Prince, Thomas. The Christian History, containing Accounts of the Revival and Propagation of Religion in Great Britain & America. For the Year 1743. Boston, N. E.: Printed by S. Kneeland and T. Green, for T. Prince, junr., 1744. First Edition. Title page dated 1744, individual issues dated 1743, last few 1743,4. Complete with the 52 issues, general title page and index. Newly rebound in half calf with sides of speckled paper, black leather title label at second panel, date at fifth panel. New endpapers, toned. Tp., vi., (1)-416 pp., light foxing towards back, some pencil marginalia. Very good. Half calf. 
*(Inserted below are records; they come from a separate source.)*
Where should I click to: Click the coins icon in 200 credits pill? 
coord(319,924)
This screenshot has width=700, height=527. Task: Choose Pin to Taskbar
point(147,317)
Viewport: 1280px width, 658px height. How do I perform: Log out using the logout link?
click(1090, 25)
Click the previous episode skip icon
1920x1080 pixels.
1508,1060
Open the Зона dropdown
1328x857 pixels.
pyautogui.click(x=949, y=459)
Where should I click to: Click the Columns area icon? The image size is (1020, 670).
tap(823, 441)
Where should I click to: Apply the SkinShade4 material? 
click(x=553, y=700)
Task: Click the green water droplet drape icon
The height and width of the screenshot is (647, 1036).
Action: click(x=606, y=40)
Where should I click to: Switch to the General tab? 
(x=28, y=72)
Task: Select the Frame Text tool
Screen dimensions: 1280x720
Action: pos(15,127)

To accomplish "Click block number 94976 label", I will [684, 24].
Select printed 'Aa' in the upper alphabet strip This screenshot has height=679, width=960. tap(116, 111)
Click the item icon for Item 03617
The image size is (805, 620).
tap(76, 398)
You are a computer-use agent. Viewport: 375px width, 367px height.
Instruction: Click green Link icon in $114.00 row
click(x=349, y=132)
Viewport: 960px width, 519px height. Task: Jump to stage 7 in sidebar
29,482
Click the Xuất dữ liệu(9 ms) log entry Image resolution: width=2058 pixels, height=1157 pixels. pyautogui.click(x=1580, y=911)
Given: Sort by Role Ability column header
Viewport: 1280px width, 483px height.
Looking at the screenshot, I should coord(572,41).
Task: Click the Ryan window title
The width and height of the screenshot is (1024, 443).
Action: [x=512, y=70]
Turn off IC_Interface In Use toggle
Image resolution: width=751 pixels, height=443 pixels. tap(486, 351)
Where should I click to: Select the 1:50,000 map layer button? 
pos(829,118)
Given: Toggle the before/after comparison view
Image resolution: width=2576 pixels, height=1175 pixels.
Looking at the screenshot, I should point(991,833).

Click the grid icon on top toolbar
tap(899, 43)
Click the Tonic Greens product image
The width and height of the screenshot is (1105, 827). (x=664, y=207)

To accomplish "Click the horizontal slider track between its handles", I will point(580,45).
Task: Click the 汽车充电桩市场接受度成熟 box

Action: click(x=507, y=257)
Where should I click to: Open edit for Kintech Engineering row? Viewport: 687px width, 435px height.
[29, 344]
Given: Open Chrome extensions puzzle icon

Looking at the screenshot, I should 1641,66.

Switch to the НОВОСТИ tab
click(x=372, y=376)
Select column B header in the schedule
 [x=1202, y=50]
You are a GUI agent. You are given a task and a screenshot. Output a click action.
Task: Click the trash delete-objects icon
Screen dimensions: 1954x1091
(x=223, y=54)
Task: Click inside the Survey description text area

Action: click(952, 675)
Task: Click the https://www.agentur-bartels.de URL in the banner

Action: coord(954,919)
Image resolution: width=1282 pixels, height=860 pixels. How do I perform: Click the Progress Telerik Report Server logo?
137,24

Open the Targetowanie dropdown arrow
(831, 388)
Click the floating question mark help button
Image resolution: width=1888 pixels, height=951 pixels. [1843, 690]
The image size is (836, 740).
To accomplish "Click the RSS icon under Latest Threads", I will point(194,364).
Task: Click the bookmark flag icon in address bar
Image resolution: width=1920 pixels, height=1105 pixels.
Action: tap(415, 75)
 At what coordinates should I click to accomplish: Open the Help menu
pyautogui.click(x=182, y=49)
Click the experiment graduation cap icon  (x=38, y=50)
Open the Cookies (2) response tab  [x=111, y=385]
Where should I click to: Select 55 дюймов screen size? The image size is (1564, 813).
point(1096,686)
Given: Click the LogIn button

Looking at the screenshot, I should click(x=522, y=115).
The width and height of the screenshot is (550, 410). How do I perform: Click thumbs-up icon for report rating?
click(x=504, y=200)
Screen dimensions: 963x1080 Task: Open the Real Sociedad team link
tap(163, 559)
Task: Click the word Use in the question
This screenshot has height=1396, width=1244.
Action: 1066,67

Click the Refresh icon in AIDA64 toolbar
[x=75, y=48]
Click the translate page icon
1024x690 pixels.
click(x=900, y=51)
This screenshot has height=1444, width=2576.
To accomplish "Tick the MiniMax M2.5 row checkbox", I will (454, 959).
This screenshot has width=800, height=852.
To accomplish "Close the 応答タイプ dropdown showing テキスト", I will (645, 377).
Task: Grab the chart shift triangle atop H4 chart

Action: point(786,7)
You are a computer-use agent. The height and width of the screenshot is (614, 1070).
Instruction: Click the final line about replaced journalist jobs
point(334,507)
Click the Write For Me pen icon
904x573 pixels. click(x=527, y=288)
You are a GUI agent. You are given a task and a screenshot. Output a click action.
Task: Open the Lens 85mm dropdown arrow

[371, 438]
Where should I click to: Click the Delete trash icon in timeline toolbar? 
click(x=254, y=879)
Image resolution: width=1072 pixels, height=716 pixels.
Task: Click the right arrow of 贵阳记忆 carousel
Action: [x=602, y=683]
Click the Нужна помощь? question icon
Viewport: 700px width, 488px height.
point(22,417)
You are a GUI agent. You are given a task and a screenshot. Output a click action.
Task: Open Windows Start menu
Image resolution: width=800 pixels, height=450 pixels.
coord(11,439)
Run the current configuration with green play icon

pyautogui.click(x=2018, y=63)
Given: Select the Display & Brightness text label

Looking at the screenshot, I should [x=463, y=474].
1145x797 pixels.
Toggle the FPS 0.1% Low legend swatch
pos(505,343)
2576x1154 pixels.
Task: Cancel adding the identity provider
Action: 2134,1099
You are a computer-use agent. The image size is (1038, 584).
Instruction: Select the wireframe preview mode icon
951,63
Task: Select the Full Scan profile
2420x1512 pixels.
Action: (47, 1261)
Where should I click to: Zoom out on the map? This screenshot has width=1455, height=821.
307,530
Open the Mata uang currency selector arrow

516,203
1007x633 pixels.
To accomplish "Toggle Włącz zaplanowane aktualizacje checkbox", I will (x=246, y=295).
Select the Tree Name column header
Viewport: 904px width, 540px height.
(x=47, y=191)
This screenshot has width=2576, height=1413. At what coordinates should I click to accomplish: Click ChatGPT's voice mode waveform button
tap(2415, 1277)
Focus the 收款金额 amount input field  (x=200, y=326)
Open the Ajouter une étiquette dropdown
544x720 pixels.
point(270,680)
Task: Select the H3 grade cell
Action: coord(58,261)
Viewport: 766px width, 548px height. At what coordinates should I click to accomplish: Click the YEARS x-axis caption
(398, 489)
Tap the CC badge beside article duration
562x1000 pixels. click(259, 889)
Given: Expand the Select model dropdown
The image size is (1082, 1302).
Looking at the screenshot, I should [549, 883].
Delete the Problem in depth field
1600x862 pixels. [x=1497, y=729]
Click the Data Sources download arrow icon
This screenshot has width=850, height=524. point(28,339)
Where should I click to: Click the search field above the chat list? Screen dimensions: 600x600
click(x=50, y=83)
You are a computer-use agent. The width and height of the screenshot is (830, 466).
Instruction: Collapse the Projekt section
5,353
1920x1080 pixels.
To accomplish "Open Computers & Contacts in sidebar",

The chronicle of the Great Awakening, the fourth magazine printed in the American colonies, and the longest-lasting of any printed beforehand. The first year (of 2) of what Sabin describes as "One of the earliest of American magazines. It was undertaken at the suggestion of Rev. Thomas Prince, who was one of the principal contributors." - Sabin 65618. Evans 5154. ESTC P6632.
No. 6044 in Roberts, Whitefield in Print. "The Christian History was regularly published in numbers of eight pages, each Saturday, for two years (March 5th 1743 to Feb. 23, 1745), each year making a volume to which was prefixed a title page and index. There were 104 weekly issues in all. Dr. Prince described the first age of New England as one of almost continual revival. Preaching was attended with so much power in some places 'that it was commonly an inquiry, by such members of a family as were detained at home on a Sabbath, whether any had been visibly awakened in the house of God that day. And few Sabbaths did pass without some being evidently converted, and some convincing proof of the power of God accompanying his Word.'"
"Thomas Prince [1687-1758] was born in Sandwich, Massachusetts, May 15, 1687. At Harvard, where he graduated in 1709, he was dubbed a "praying student." After a stay of some years abroad, he joined Joseph Sewall in the Pastorate of Old South Church, Boston, in 1718 and remained there for the next forty years. When Whitefield came to Boston and the clergy were badly divided, Prince became one of the strongest supporters of his ministry and gladly faced the scorn of men like Charles Chauncy in order to support and advance the cause of true religion. As a chronicler of revivals, no one in New England surpassed Thomas Prince." - Roberts.
This just came back from the binder. It is our second, and last copy for sale at present. The first copy has sold.
We find no other copies of either volume, nor any copies of any single issue for sale as of March 2020.